*Try it:* Copy, from the entries below, each line in which the string "label" appears.

*Exercise data:*
Content starts
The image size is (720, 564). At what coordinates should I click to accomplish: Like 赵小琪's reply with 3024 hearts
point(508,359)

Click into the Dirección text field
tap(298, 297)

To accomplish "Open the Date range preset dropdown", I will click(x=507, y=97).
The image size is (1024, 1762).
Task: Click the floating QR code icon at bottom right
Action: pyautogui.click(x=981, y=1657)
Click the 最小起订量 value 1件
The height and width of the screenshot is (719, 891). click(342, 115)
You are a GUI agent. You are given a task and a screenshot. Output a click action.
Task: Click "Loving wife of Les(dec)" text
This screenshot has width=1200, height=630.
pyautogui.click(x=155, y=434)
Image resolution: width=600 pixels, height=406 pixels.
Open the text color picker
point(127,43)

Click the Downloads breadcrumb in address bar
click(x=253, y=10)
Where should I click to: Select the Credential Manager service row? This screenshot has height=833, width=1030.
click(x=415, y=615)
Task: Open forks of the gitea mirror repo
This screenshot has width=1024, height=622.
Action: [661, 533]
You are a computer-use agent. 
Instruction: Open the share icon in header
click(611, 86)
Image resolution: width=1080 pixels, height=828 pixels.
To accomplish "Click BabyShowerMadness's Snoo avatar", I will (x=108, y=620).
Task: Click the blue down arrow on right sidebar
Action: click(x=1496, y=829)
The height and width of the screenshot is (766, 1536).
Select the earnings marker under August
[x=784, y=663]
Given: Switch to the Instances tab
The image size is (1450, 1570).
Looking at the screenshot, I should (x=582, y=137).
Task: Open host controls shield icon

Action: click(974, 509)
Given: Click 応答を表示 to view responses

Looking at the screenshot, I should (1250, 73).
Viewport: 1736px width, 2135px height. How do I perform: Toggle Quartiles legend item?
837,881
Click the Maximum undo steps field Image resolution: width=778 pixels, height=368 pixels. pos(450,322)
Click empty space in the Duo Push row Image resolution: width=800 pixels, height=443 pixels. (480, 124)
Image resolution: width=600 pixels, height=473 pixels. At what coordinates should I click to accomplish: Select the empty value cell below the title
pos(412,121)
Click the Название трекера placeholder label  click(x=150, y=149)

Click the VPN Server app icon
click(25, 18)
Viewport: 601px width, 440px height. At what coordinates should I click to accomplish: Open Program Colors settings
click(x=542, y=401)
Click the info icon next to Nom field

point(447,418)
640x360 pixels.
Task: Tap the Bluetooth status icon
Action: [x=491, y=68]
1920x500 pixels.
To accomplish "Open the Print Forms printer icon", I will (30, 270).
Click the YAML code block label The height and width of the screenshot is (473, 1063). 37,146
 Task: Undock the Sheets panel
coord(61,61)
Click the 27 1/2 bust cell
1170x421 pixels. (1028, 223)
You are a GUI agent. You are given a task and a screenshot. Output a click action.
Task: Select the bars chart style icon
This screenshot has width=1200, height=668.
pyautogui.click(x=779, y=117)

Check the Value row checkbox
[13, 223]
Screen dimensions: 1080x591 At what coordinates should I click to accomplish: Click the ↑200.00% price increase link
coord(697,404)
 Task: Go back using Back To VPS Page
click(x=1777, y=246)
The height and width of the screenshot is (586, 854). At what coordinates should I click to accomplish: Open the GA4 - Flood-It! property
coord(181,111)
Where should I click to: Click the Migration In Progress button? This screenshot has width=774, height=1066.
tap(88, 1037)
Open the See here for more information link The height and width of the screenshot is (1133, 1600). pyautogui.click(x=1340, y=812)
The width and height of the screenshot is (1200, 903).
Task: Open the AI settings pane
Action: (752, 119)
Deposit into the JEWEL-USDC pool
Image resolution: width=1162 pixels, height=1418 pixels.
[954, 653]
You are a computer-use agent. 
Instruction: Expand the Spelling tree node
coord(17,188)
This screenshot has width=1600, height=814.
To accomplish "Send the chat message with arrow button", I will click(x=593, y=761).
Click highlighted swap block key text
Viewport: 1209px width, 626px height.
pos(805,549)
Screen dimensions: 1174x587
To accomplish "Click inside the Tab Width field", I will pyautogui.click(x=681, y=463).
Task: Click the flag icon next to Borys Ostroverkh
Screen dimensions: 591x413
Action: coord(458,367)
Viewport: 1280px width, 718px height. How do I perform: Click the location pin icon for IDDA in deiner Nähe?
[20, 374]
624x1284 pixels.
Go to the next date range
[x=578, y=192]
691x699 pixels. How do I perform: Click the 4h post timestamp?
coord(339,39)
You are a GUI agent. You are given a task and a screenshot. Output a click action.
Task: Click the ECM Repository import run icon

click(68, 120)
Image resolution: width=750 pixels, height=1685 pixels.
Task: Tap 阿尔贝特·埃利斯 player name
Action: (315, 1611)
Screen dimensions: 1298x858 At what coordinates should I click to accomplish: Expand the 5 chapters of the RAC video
Content ends
*Answer for this exercise:*
Click the Название трекера placeholder label  click(x=150, y=149)
Click the YAML code block label The height and width of the screenshot is (473, 1063). 37,146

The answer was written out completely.